Pedro había pastoreado con su padre en Luna desde muy niño en una época en la que el entretenimiento consistía en trabajar de sol a sol en todo lo que fuera posible.  Así que aún muy joven, a principio de los sesenta y tras dejar el Cetme y el uniforme en el cuartel tras cumplir el servicio militar, juró fidelidad eterna, y la cumplió, al Real Zaragoza. En 1977 decidió  hacerse socio y  confirmar la famosa cita del escritor uruguayo Eduardo Galeano. «En su vida, un hombre puede cambiar de mujer, de partido político o de religión, pero no puede cambiar de equipo de fútbol». Con la camiseta del equipo iba al campo encuentro tras encuentro con ese sentimiento de arraigada pertenencia que, en cuanto pudo, trasladó a su hijo. «Me acuerdo del primer día que me llevó a La Romareda», cuenta Rafael. «Era en 1981 (el 28 de noviembre hará 40 años). Yo tenía 11 años y jugábamos contra la Real Sociedad, que venía como campeona de Liga. Ganamos 3-2 con dos goles de Valdano y uno de Amarilla».

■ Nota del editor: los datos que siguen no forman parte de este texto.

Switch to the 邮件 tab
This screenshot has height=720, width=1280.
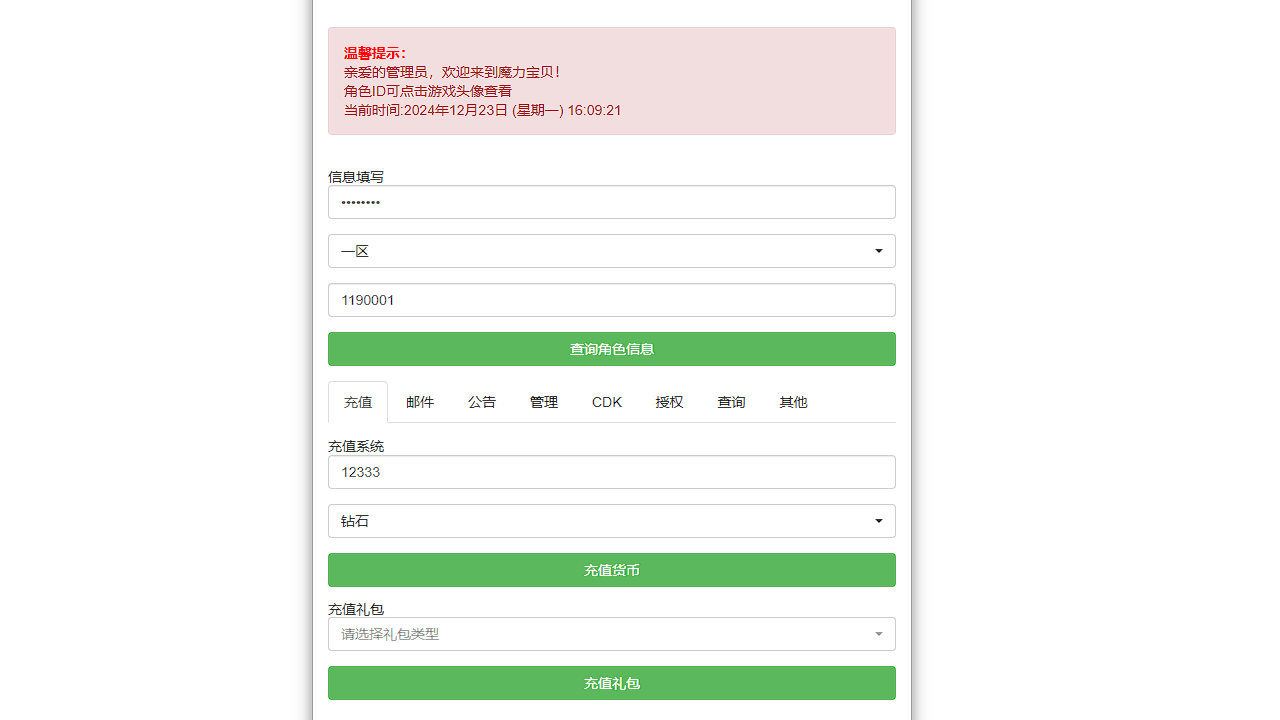[420, 402]
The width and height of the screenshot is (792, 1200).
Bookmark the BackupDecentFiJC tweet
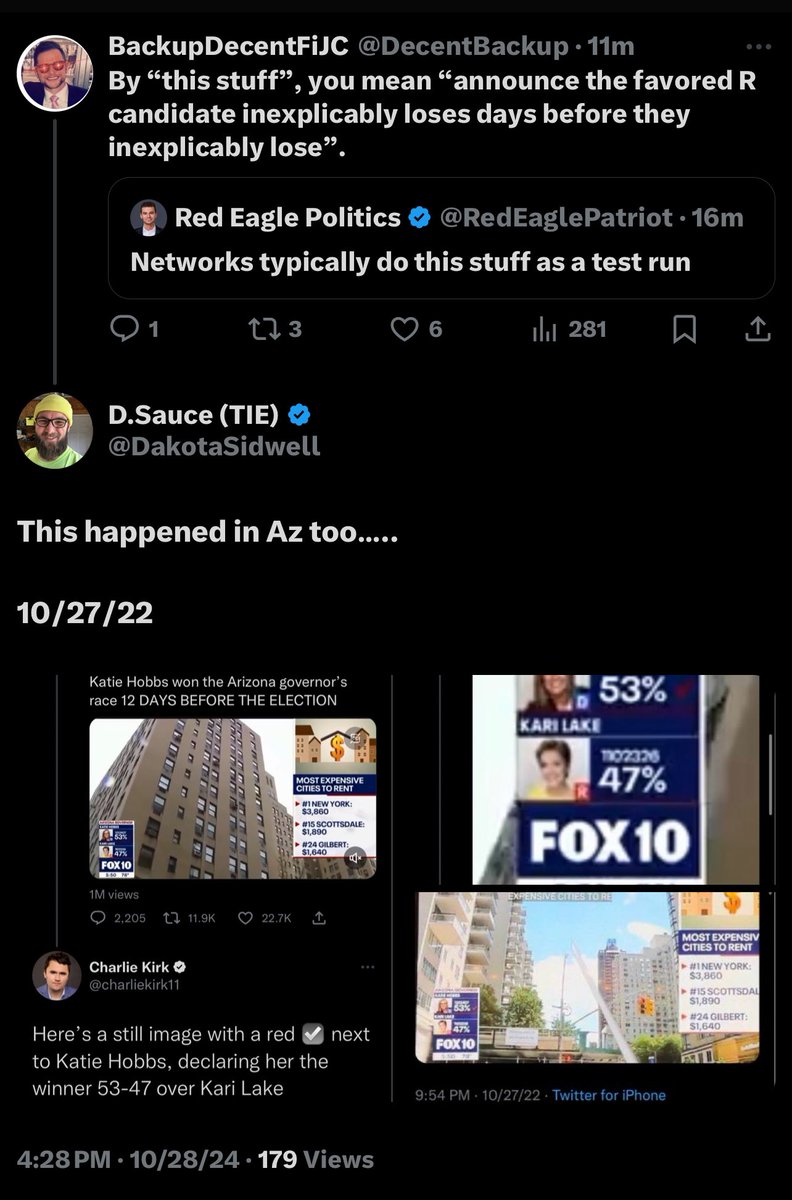coord(684,329)
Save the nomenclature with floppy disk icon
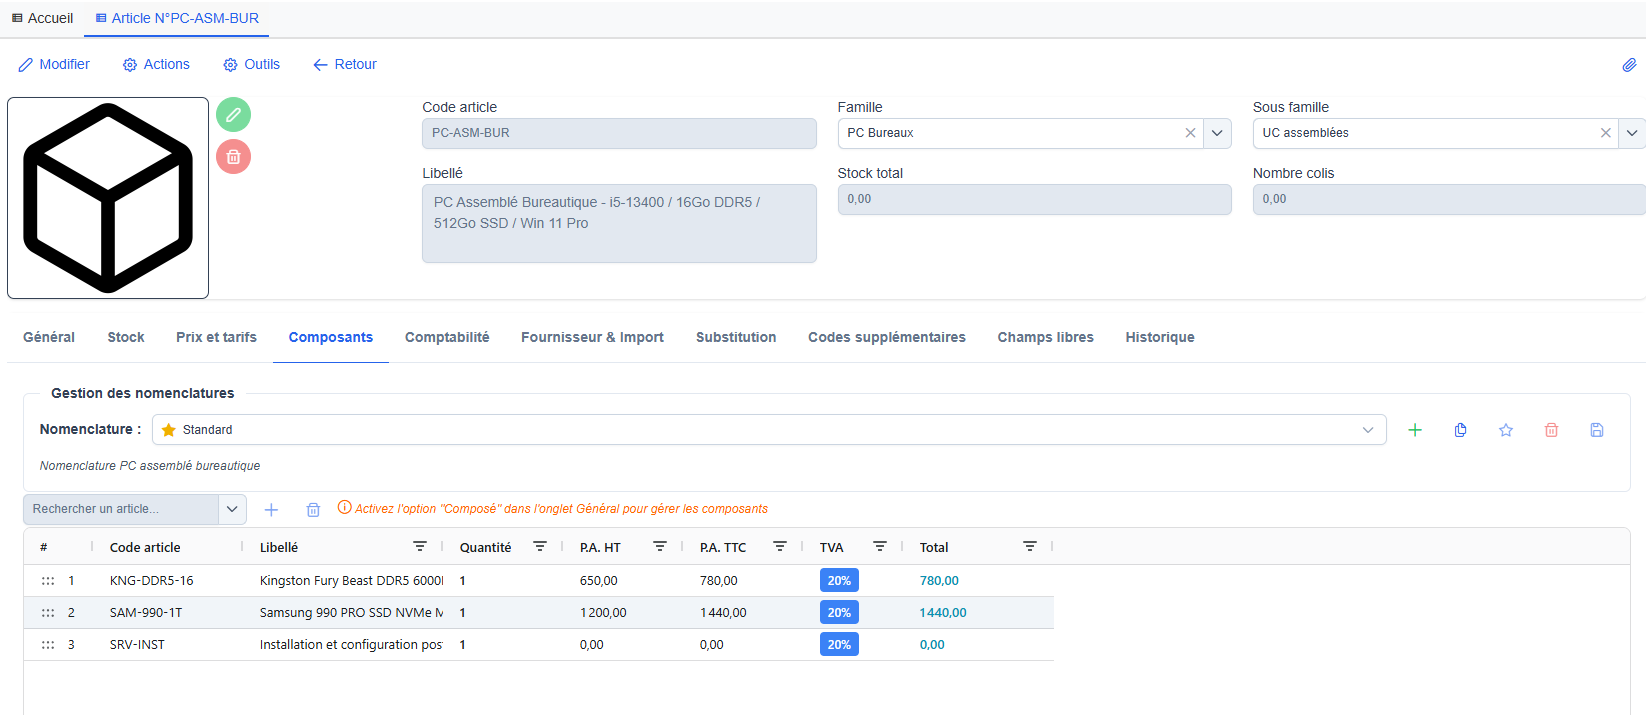This screenshot has width=1646, height=715. tap(1597, 430)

Ese lazo de sangre se estrechó al máximo con la complicidad del Real Zaragoza. Ambos fueron uña y carne en su íntima historia familiar. «Yo me cabreaba mucho y él me decía: ‘Chico, tranquilízate que te va a dar añlgo’. Echo mucho de menos esa frase». Unidos por ese fino e indestructible cordón umbilical viajaron a las finales de Valencia, del Calderón, de La Cartuja, –«A Montjuïc yo no pude ir–, y, cómo, no a París con la Peña San José. «Encontramos entradas por los pelos y nos llevaban de un lado para otro por el Parque de los Príncipes como ganado, como decía mi padre, hasta que al final nos dejaron detrás de una portería, de pie». En la segunda parte les daba la espalda David Seaman, el portero del Arsenal. Allí vieron caer algo del cielo que había despegado de la rampa de lanzamiento de Nayim. Fue cayendo el artefacto hasta colarse en la portería. «Lo celebré con tanto entusiasmo que me fui hacia atrás y pisé a un gendarme que ni se quejó ensimismado por el gol que acababa de ver».

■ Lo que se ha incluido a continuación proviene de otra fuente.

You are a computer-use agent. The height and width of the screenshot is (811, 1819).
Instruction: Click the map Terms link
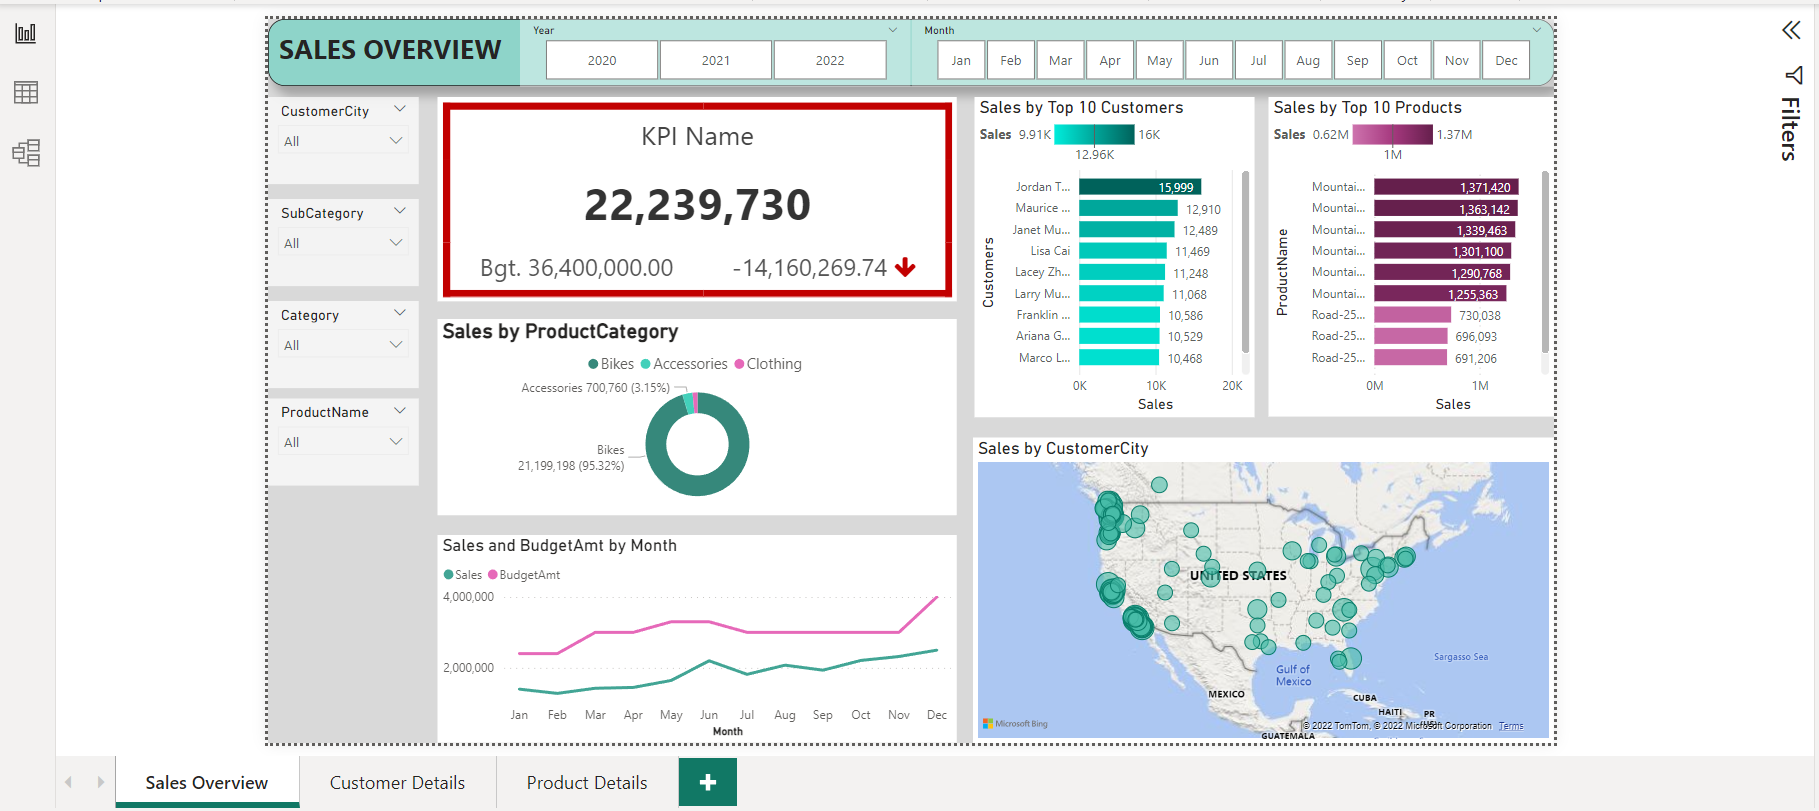1510,726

Pedro, Rafael y luego se unieron al equipo Iván y Rubén. «Yo soy abonado desde 1990 y a mis dos hijos los hice nada más nacer. Y hasta hoy». El abuelo ya no está en casa, pero Rafael dice que sus nietos le tienen muy presente «porque se hacía querer. Era muy chiquero, un persona entrañable y muy apreciada en Montañana. La gente le recuerda todavía con mucho cariño porque también formaba parte de la Peña». Forofo, forofo. De norte a sur. Sin condiciones. «Últimamente repetía que quizás no iba a ver al equipo en Primera. Y mira, cosas del destino», cuenta con resignación y tristeza el heredero de lo que es «un sentimiento. Cuando me enfado quiero dejarlo, pero una vez que se pasa el calentón, otra vez estoy ahí. El Real Zaragoza es como un hijo al que quieres y le echas la bronca. Es imposible dejarlo».

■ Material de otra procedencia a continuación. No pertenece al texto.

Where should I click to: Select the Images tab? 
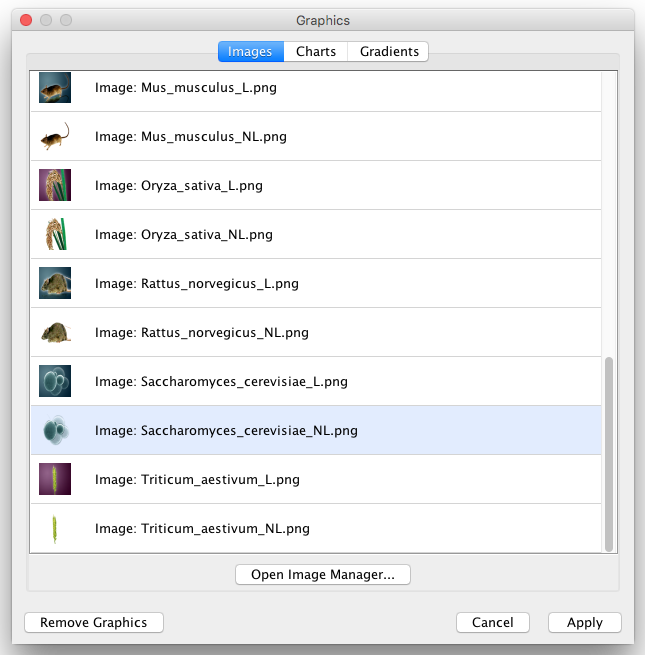click(x=250, y=52)
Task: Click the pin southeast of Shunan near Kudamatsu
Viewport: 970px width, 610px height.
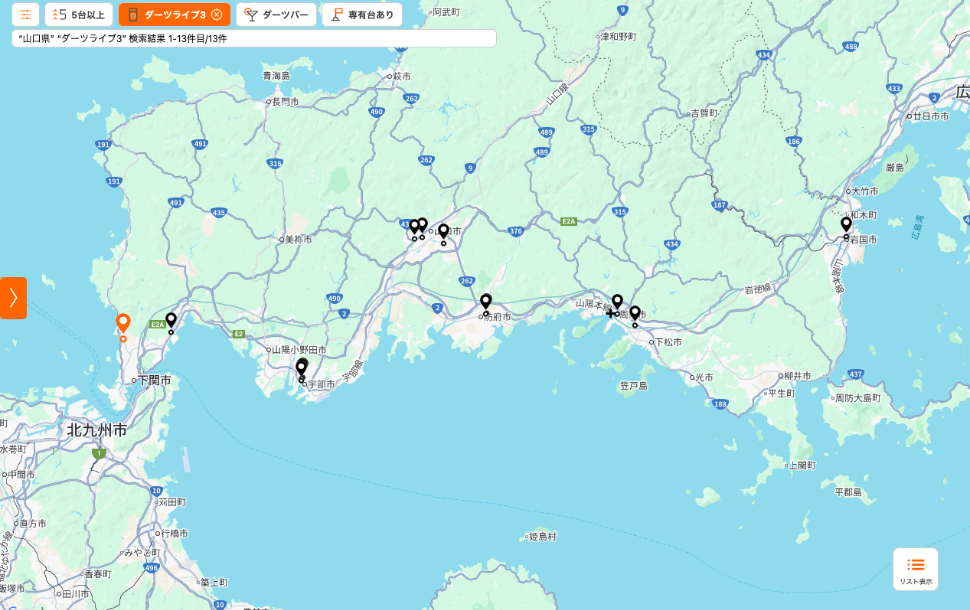Action: coord(634,313)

El homenaje del Real Zaragoza a Pedro Longarón

Hace dos años Pedro Longarón Romeo, con 77 años, se fue con Carlos Lapetra en el campo donde ambos, cada uno a su manera, fueron felices, muy felices. Entre el bullicio, los cánticos, el olor a hierba y las emociones desatadas, el Real Zaragoza –«que estuvo especialmente sensible y atento en todo momento con nosotros»– perdió a un amigo y ganó un ejemplo para sus generaciones futuras. «Se le hizo un pequeño y emotivo homenaje en su localidad y el club nos invitó al palco», explica Rafael. «Yo preferí estar a su lado, sentarme donde habíamos vivido tanto». Donde la muerte le visitó para hacer inmortal a aquel niño de Luna que nunca cambiará de equipo.